Arabic transcription(s)
- • Arabic: عبسان الصغيرة
- • Latin: Abasan al-Jadida (official)
- Abasan al-Saghira Location of Abasan al-Saghira within Palestine
- Coordinates: 31°20′25.85″N 34°20′40.57″E﻿ / ﻿31.3405139°N 34.3446028°E
- State: State of Palestine
- Governorate: Khan Yunis

Government
- • Type: Municipality
- • Control: Israel

Population (2017)
- • Total: 9,290

= Abasan al-Saghira =

Town in Khan Yunis Governorate, Gaza Strip

Abasan al-Saghira (عبسان الصغيرة) is a Palestinian agricultural town located in the Khan Yunis Governorate of the State of Palestine, in the southern Gaza Strip. It is located 2 km southeast of Khan Yunis.

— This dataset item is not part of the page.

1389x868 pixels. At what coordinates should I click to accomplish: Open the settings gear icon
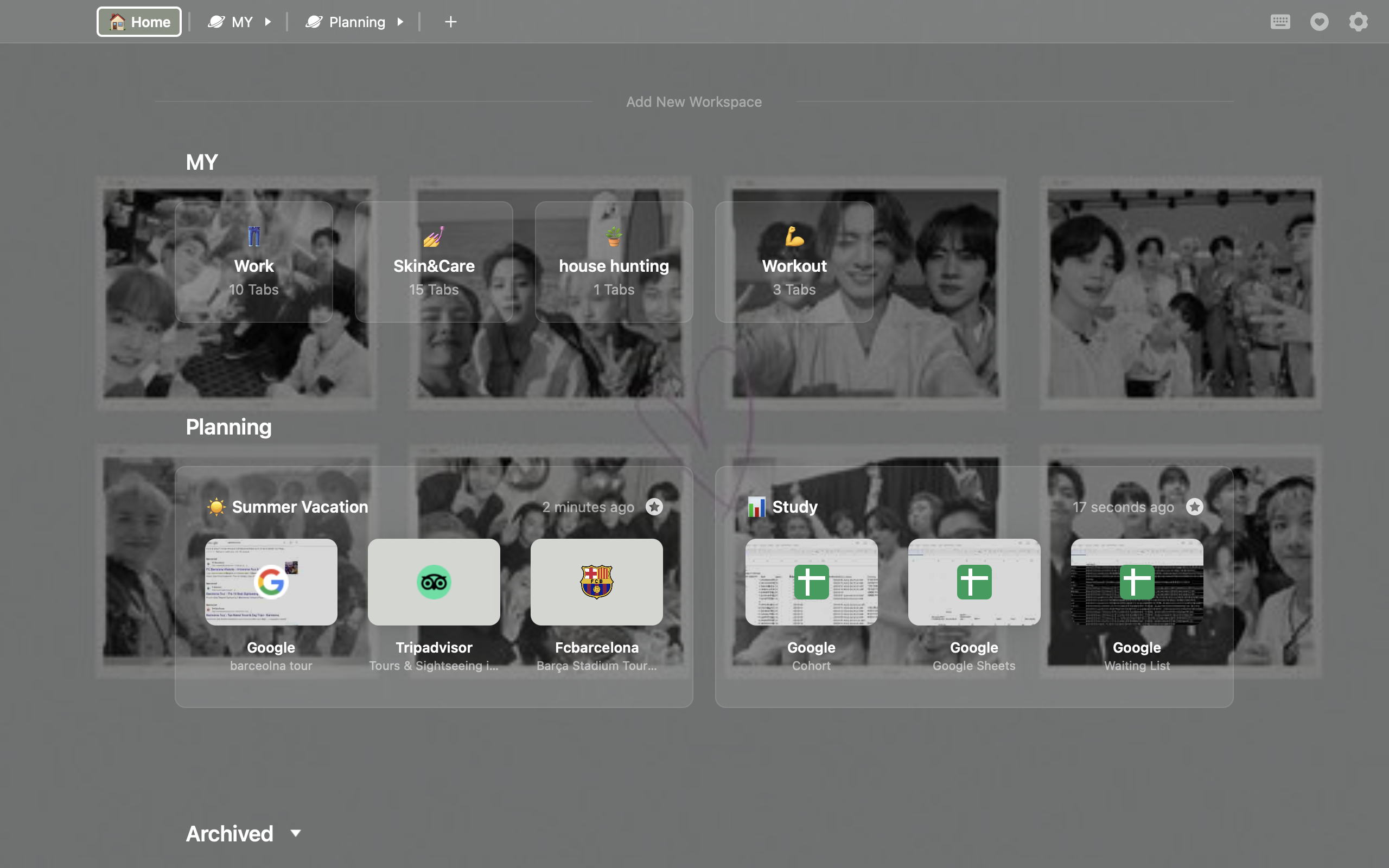pyautogui.click(x=1358, y=22)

According to the 2017 census conducted by the Palestinian Central Bureau of Statistics, Abasan al-Saghira had a population of 9,290.

==History==
In 1886, at the end of the Ottoman era, Abasan al-Saghira consisted of about ten huts, with old building stones.

===British Mandate Period===
In the 1922 census of Palestine conducted by the British Mandate authorities, Abassan (presumably both Abasan al-Kabira and Abasan al-Saghira) had a population of 695; all Muslims, increasing in the 1931 census (when they were clearly counted together) to 1144, still all Muslim, in 186 houses.

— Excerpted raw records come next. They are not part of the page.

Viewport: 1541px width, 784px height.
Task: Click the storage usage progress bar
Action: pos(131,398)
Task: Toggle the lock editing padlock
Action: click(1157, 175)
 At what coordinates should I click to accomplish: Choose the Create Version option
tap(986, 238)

In the 1945 statistics the two Abasans were still counted together, and had a population of 2,230, all Muslims, with 16,084 dunams of land, according to an official land and population survey. Of this, 92 dunams were for plantations and irrigable land, 15,616 used for cereals, while 69 dunams were built-up land.